‘Face ID’ should not be the primary method to unlock a phone

Apple released its newest phone, the iPhone X on Nov. 3, 2017, taking away the imperative fingerprint authentication system, known as ‘Touch ID’, that was the primary method of unlocking a phone. Replaced with it is ‘Face ID’, an unpromising system that uses one’s face to unlock their phone and validate payments.

The new ‘Face ID’ feature as well as the ‘Touch ID’ uses one’s measurable biological characteristics, known as biometric qualities. Touch ID reformed security and convenience through biometrics and also created a system that people began to use as an alternate method to coded passwords. After Touch ID was created, the amount of people with a password on their phone increased, therefore it does not make sense that it is being abolished.

 Now, with the lack of a home button for fingerprint identification, biometric qualities create the issue of the security of data and false biometrics, made in attempt to sabotage Face ID.

While Touch ID also uses biometric security, it is much more challenging for one to find accurate fingerprints of an individual through physical contact and the Internet. With Face ID, a spoofer can access photos from social media and hack one’s security discreetly.

In 2016, The University of North Carolina showed how they found “pictures from social media to create animated 3D models in virtual reality, which were used to bypass face recognition,” during a Usenix Security Symposium. The study showed that using 3D printers, meticulous hackers could find ways to get around the facial recognition system to unlock and gain access to personal pictures, texts, emails and bank accounts.

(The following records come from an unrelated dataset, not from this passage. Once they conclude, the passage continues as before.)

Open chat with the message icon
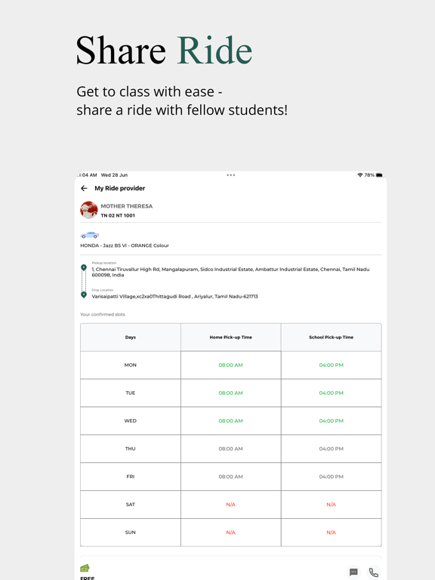The height and width of the screenshot is (580, 435). (353, 572)
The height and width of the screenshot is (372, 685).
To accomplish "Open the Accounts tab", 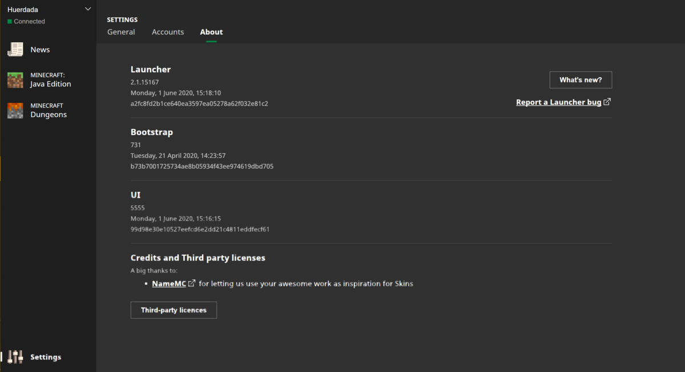I will tap(168, 32).
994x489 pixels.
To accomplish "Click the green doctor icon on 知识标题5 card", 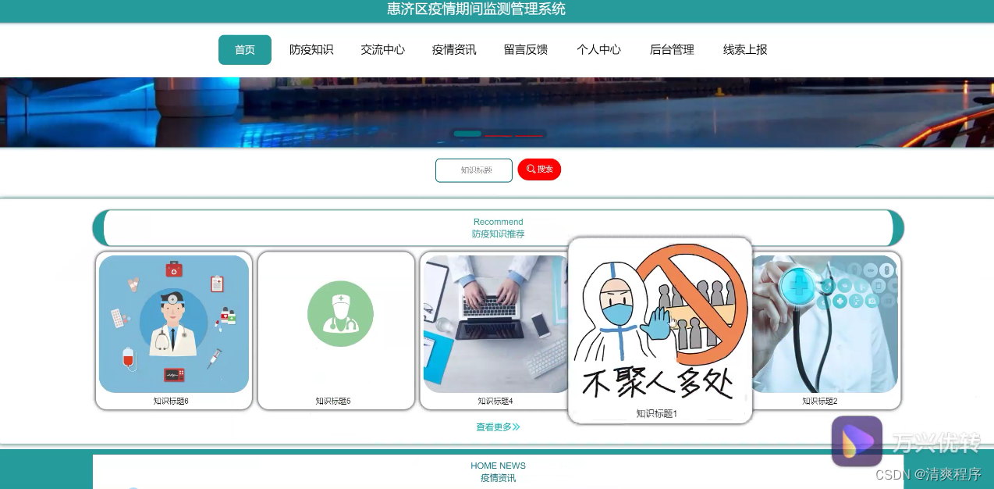I will (x=340, y=313).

One’s personal information such as bank accounts and confidential emails are not worth being risked for an identification system that has yet to prove to be as effective as Touch ID.

Many companies who endorse facial recognition claim that there is a probability of one in a million for someone to to randomly look at your phone and unlock it. Although this is true, it is simply irrelevant. The controversy is whether a thief or hacker could intentionally access a device and whether it compromises one’s own personal safety, not the probability of a random person looking at a phone and unlocking it.

Facial features cannot be changed once they have been compromised and to protect one’s own security using only Face ID gives users no other biometric option if their phone is somehow broken into.

While Face ID is a new advance for technology it is unnecessary and inconvenient for features that people are comfortable with such as Touch ID to be removed from phones altogether. Having a safe and reliable process that guards one’s private data such as banking information is important and not an opportunity for companies to experiment with new security systems.